Former FIFA vice-president Jack Warner has secured a landmark legal victory after more than ten years of extradition proceedings, as the High Court has permanently halted efforts to send him to the United States. Madame Justice Karen Reid delivered a 71-page judgment finding that the State violated Warner’s constitutional rights by unlawfully pursuing the case.
The court ruled that the continuation of the extradition proceedings breached Warner’s rights because the Authority to Proceed (ATP), which launched the process in 2015, was issued without the legal safeguards required under the Extradition Act of Trinidad and Tobago. Justice Reid also found that the Office of the Attorney General repeatedly misled the courts by claiming a special “bespoke” arrangement existed with the United States to protect Warner under the international specialty rule, when no such arrangement actually existed.
The specialty rule is a principle of law ensuring that an extradited person can only be prosecuted for the specific offences for which extradition was granted. Evidence obtained through a Freedom of Information request in 2023 revealed that the State had actually relied on general treaty provisions rather than the specific arrangement it had claimed to have negotiated.
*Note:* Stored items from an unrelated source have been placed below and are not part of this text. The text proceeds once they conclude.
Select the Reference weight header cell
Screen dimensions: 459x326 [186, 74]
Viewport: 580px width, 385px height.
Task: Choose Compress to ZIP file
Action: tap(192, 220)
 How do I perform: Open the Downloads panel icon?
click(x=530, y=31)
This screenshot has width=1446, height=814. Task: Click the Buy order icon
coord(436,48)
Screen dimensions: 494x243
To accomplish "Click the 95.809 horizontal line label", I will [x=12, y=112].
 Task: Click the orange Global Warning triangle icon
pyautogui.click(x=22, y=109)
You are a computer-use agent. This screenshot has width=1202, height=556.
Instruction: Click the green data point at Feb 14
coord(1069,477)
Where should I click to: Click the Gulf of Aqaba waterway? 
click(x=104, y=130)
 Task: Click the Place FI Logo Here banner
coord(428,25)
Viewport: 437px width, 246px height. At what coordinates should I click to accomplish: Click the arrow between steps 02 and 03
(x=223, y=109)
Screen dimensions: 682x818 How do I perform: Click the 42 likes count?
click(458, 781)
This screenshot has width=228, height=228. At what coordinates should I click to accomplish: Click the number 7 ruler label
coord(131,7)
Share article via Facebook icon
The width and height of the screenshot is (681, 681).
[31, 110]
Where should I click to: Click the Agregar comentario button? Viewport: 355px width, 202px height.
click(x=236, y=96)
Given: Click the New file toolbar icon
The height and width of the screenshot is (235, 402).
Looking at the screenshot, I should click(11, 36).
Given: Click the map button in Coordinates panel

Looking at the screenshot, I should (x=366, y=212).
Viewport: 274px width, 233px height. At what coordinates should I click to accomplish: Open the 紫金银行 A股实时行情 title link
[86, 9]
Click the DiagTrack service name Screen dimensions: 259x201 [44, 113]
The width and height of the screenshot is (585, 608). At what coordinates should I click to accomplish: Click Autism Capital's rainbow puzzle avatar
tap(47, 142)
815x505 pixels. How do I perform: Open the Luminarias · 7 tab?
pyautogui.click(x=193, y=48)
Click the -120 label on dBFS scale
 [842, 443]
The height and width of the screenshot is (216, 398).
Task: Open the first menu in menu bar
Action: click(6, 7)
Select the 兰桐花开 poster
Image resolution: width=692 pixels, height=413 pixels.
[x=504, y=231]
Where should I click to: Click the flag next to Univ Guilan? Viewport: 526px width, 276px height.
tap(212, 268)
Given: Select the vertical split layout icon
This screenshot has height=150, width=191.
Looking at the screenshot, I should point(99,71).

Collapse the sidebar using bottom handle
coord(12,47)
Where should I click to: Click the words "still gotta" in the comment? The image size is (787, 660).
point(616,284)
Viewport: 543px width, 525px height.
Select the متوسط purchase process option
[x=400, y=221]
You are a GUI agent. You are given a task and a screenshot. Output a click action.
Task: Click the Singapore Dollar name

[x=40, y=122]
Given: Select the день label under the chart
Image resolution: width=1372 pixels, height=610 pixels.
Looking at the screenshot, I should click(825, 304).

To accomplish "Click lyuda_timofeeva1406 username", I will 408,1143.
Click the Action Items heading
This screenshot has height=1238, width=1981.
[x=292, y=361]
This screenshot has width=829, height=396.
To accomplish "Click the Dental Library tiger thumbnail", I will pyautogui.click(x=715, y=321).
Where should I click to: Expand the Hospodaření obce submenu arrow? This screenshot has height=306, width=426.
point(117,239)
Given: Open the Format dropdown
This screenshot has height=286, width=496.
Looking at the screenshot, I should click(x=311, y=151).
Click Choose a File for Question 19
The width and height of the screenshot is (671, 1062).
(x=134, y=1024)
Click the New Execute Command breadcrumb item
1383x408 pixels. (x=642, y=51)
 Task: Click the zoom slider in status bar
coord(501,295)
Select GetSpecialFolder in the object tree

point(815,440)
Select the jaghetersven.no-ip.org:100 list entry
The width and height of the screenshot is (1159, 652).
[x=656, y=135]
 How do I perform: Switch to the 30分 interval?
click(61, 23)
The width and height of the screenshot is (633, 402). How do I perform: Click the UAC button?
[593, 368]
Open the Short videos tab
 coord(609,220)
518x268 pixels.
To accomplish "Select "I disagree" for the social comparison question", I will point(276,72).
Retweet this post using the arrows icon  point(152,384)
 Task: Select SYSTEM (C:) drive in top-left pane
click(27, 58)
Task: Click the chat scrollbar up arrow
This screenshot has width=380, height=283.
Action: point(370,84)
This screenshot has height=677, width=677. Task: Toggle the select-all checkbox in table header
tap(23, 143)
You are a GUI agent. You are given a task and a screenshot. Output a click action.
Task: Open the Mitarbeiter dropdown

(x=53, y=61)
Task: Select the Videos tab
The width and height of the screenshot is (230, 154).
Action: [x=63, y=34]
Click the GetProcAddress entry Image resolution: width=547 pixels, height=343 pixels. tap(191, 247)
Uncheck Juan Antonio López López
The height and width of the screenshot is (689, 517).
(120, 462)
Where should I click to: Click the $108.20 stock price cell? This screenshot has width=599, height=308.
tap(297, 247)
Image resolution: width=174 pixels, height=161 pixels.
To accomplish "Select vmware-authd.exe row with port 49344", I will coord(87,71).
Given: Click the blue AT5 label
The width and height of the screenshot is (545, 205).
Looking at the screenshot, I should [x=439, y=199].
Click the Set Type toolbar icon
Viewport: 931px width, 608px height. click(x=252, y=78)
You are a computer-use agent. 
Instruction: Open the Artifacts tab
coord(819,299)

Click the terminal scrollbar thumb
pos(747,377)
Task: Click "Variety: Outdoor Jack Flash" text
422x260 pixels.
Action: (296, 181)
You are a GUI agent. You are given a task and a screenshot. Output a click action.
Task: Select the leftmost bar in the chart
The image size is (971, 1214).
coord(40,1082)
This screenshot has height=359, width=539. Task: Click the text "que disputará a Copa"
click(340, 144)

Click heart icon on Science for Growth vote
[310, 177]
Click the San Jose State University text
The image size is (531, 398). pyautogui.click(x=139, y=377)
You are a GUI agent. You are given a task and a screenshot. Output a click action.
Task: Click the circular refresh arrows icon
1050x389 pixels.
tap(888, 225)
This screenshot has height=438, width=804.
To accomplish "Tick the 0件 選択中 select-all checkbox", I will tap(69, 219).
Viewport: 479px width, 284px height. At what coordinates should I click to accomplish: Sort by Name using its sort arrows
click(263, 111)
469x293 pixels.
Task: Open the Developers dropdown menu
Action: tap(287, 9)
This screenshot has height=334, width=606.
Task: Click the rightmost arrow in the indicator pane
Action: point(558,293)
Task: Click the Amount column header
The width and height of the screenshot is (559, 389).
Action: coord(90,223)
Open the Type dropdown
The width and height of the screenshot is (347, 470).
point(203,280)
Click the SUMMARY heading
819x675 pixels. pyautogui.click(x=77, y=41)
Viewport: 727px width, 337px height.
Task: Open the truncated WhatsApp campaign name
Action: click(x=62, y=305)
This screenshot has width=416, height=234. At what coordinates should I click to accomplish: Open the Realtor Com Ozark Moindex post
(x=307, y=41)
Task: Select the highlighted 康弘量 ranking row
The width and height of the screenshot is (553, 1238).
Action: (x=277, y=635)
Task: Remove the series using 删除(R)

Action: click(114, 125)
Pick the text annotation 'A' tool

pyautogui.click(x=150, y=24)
Justice Reid was critical of the State’s conduct, describing it as a serious breach of the duty of candour and an abuse of the court’s process. The judgment noted that while the initial misunderstanding might not have been deliberate, the State failed to correct the record once it became aware the bespoke arrangement did not exist, allowing courts to proceed on a false premise. This conduct was found to have violated Warner’s constitutional rights to liberty and the protection of the law.
As a result of these findings, the judge ordered that the extradition proceedings be permanently stayed. Warner was awarded damages for the breaches of his constitutional rights, and the Attorney General was directed to pay his legal costs. Furthermore, the court restrained the Attorney General from enforcing previous costs orders made against Warner during earlier stages of the litigation.
The legal battle began in May 2015 when the United States requested Warner’s extradition for alleged money laundering offences. Warner challenged the process through various levels of the judiciary, eventually reaching the Privy Council, which had dismissed his appeal in 2022. However, the subsequent discovery regarding the non-existent specialty arrangement fundamentally altered the case, leading to this final ruling. An assessment of damages is scheduled for September 30, 2026.